As I tried the various (free) plugins available at WordPress.org, I retested each of three different sites of varying complexity, including one ecommerce site, using the speed tests listed above.
Here’s what I learned which allowed me to bring these sites into the 95-100% range for Desktop and the 57-70% range for Mobile (mostly using 3G or 4G connections):
- Disabling unused or rarely used plugins does not help in these speed tests. The various scripts and CSS used by the plugin are still loaded by WordPress and included in the speed tests. If you don’t need it, deactivate and then uninstall the plugin completely.
- For general caching, what produced the best result for me was WP Supercache by Automattic.
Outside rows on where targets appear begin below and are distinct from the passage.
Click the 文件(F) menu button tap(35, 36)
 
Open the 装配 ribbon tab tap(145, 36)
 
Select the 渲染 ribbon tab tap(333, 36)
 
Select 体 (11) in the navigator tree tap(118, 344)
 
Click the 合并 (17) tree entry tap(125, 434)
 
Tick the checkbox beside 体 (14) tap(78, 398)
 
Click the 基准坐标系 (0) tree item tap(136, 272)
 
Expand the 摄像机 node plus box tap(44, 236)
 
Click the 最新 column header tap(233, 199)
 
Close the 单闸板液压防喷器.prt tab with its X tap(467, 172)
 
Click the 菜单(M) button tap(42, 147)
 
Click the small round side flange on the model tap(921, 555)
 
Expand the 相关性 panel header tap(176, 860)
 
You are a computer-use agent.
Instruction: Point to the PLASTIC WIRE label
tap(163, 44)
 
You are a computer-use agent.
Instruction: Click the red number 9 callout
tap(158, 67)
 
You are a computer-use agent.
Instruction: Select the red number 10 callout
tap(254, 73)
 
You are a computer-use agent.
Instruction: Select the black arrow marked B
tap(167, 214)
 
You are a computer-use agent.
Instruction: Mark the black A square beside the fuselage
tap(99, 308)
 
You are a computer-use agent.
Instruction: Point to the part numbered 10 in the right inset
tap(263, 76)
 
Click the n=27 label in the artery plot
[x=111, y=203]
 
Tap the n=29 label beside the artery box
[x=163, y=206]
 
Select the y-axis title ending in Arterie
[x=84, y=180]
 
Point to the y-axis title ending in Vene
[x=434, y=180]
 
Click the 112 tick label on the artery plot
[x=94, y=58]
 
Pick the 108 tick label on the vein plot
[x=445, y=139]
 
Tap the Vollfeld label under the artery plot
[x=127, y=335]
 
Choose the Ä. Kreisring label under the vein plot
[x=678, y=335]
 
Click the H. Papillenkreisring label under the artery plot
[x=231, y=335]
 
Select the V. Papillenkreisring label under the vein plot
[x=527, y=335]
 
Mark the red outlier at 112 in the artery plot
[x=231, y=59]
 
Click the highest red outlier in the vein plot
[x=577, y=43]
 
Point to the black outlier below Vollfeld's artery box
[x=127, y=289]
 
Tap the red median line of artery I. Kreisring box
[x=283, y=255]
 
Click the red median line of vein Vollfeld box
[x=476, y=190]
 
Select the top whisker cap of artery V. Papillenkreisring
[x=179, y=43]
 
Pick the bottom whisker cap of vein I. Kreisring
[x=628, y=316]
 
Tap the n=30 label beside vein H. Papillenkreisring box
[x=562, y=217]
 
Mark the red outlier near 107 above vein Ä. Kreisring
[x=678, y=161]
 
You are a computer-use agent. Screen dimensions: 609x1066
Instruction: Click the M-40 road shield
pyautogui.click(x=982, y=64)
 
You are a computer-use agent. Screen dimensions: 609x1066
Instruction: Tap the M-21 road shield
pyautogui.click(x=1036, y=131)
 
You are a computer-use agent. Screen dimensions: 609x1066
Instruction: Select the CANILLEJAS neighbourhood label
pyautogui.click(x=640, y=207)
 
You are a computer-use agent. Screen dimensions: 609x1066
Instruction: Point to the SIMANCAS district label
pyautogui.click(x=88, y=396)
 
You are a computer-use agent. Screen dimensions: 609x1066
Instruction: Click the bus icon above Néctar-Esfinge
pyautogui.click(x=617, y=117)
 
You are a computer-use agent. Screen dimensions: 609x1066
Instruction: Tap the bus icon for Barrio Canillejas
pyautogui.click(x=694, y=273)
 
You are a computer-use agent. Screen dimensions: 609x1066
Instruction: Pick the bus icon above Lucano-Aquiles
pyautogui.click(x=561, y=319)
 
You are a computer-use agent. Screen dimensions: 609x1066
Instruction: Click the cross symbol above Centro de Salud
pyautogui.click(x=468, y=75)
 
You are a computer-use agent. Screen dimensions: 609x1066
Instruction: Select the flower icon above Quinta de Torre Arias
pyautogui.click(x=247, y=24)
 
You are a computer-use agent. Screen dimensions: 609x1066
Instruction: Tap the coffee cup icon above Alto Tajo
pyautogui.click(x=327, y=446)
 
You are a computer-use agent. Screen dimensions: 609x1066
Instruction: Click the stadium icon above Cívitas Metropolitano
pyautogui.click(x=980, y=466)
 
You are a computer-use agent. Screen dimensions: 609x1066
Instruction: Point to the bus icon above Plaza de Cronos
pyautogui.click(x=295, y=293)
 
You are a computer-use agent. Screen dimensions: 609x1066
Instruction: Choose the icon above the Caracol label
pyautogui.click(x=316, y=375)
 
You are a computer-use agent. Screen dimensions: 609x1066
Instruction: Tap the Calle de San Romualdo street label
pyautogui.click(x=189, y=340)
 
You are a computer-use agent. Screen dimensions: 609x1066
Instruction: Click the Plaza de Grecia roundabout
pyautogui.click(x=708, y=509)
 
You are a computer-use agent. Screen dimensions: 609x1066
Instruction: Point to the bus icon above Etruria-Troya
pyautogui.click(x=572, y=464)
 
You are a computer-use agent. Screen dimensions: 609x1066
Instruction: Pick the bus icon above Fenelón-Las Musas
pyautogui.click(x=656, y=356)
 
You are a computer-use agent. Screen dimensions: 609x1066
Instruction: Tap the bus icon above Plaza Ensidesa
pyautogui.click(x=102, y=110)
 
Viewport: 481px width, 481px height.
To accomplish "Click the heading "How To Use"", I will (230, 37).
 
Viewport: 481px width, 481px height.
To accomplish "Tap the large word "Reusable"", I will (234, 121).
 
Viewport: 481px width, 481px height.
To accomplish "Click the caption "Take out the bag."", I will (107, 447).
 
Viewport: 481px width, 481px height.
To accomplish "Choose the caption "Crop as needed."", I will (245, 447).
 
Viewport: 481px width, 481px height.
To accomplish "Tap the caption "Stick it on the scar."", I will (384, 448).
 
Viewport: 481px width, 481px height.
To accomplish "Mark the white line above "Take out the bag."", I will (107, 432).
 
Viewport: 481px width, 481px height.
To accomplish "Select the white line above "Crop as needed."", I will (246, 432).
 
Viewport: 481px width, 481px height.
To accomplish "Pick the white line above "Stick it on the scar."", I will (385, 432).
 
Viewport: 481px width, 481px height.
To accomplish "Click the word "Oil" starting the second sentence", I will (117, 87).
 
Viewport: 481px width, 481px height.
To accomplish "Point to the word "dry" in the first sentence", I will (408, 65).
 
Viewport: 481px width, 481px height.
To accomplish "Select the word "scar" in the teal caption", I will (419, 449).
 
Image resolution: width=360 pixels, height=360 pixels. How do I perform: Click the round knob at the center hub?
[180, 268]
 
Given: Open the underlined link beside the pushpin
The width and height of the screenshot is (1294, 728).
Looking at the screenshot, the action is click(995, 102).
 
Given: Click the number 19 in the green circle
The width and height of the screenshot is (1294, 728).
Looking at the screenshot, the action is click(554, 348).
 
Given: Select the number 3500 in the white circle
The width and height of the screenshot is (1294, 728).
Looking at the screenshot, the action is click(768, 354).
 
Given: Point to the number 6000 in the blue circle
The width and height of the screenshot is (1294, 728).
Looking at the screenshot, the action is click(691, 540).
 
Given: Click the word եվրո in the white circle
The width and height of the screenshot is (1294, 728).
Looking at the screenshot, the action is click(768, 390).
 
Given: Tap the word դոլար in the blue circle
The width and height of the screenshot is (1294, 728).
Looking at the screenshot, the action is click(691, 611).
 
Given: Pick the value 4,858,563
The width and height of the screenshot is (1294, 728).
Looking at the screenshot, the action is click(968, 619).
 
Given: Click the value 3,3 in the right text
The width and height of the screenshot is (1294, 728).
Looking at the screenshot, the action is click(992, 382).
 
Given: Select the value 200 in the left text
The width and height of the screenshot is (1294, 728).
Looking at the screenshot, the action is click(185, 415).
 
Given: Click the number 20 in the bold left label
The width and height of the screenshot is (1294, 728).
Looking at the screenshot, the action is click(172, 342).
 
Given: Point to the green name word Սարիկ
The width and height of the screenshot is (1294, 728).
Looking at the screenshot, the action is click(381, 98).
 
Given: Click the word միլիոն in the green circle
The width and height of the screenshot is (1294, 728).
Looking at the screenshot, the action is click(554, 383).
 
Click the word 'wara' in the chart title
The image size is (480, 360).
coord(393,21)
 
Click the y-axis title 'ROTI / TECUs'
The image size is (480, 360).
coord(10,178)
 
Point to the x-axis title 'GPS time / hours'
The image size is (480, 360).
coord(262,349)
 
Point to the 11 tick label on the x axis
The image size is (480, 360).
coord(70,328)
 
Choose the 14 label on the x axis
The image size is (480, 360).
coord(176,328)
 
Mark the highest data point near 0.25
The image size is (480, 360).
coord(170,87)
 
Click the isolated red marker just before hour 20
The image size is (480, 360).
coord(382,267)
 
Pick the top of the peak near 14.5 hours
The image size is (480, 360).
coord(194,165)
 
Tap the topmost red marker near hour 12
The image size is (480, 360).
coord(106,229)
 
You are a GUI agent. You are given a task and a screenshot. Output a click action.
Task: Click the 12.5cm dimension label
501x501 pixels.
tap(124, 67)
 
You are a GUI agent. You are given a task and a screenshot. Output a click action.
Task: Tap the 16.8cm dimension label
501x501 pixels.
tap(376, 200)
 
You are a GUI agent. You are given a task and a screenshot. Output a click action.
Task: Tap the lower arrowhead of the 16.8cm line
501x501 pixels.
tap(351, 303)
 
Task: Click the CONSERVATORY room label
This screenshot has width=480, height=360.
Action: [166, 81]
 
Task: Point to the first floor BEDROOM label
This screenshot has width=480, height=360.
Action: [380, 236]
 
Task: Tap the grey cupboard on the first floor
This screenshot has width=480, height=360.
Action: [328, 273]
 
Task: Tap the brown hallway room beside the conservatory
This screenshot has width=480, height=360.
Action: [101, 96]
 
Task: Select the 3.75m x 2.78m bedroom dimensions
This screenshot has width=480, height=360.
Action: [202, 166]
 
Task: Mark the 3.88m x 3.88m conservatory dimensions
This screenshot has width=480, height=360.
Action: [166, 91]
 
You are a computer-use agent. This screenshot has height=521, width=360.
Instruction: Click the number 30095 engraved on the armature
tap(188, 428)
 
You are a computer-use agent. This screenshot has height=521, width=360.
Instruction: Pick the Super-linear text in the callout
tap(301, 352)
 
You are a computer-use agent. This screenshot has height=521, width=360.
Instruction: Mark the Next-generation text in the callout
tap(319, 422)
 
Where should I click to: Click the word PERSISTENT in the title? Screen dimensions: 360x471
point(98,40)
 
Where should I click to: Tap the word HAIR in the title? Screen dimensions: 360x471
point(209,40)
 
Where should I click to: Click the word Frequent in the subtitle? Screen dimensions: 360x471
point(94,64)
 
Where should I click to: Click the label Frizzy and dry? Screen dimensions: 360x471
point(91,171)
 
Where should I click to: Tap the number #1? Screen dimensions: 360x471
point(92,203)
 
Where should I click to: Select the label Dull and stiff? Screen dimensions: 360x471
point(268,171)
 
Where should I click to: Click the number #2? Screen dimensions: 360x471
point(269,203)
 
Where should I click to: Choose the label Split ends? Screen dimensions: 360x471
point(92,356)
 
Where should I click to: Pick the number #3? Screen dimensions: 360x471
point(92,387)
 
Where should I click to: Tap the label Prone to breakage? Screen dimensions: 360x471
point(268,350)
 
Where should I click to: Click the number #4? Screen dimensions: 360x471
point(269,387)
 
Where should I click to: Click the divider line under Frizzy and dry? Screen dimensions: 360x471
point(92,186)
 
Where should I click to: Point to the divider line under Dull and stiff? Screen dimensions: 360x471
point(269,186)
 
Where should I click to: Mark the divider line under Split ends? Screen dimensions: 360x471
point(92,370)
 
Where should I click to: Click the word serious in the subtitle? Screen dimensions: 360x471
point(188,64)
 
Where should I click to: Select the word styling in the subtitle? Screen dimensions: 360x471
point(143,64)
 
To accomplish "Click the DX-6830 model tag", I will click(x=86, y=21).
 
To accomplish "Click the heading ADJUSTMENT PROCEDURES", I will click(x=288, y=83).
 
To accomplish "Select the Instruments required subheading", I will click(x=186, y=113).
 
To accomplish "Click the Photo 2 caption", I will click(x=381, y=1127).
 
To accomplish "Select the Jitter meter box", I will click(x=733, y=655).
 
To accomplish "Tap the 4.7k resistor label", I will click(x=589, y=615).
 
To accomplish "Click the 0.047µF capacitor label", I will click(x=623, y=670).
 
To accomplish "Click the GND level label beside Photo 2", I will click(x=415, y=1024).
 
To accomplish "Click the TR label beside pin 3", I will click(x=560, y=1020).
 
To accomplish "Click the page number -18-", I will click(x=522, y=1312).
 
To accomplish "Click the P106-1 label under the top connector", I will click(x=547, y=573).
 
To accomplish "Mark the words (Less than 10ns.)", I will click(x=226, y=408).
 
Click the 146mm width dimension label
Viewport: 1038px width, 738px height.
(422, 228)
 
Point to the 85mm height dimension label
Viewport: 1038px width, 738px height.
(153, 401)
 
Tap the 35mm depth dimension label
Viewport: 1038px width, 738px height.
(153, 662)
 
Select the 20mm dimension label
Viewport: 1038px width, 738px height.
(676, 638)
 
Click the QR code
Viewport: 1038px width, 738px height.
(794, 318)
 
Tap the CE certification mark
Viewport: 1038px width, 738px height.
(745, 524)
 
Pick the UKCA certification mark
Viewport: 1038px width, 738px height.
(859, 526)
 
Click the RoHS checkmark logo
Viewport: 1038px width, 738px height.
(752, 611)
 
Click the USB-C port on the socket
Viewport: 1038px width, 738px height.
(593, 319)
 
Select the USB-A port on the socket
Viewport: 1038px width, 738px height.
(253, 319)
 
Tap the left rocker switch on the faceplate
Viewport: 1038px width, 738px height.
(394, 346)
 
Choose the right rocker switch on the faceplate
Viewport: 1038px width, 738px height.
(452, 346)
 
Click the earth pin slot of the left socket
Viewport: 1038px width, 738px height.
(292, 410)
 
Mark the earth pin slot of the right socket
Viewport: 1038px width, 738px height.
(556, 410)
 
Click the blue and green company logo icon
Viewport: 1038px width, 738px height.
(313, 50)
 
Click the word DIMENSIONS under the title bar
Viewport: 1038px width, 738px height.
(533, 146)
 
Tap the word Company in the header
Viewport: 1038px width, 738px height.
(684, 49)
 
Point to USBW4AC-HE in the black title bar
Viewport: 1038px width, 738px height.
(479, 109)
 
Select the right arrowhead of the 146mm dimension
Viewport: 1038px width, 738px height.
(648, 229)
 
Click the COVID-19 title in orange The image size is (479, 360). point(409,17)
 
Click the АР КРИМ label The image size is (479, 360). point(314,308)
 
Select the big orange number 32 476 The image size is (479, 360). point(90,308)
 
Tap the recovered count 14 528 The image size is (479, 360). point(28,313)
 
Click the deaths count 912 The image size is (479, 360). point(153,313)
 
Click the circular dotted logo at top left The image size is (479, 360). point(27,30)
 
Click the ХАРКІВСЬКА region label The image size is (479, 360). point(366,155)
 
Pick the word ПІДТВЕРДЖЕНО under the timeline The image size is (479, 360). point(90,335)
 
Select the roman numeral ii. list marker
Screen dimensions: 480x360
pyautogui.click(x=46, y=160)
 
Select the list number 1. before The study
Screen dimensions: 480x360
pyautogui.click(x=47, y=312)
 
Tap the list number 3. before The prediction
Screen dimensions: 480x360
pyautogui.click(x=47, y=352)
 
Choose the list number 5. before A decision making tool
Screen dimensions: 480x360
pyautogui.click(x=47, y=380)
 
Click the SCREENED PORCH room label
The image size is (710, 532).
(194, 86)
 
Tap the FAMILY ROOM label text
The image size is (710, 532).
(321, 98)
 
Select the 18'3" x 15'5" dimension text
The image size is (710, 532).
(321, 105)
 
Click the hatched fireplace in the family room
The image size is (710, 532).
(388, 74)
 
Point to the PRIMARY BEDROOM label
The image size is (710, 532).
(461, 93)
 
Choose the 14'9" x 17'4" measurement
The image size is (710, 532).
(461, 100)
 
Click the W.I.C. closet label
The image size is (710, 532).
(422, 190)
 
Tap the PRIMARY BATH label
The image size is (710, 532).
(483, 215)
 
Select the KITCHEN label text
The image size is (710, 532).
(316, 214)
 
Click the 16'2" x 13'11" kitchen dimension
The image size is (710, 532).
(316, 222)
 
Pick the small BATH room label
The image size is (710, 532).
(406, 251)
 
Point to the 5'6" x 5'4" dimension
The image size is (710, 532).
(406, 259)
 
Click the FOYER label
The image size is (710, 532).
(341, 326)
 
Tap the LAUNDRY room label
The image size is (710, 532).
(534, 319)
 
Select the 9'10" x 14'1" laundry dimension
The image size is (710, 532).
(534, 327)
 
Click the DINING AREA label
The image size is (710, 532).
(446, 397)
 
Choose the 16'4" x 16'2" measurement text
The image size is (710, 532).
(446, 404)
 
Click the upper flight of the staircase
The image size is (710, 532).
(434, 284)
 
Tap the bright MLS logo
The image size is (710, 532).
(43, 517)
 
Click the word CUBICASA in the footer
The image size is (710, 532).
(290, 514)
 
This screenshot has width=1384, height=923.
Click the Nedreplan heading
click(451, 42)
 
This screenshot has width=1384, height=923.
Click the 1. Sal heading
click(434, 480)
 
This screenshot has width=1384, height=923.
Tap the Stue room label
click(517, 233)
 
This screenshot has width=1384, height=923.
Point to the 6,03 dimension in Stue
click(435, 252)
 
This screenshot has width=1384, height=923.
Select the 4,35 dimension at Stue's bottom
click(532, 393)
There are others, of course, which people swear by but this is what worked best for me.
- Lazy loading options or stand-alone lazy-load plugins did not help much, if at all, and sometimes created conflicts where the header logo or header image didn’t load at all.
- Compressing images in your Media Library definitely helps. Of the available options for this task, what worked best for me was the reSmush.it Image Optimizer by reSmush.it.
- And finally, another big surprise for me, I learned that my go to social share plugin for years, AddThis, was very slow, the slowest of several options I tried. I uninstalled this and after testing a few others settled on the Sassy Social Share plugin by Team Team Heateor. This turned out to be much faster and comes with a full array of options.
And a final caution: These recommendations are based on my experiences with a limited number of server configurations and what worked best for me. What works best for you may well be different but my recommendations can serve as a good starting point.
Disclaimer: I only looked at free plugins for this study. Some of the paid plugins may work better for you, although that can get expensive for my primary clients, small business owners. I received no incentives whatsoever from any of the creators of the plugins I recommend in this post, and I have intentionally and specifically avoided mentioning any of several plugins I tried that did not meet my needs.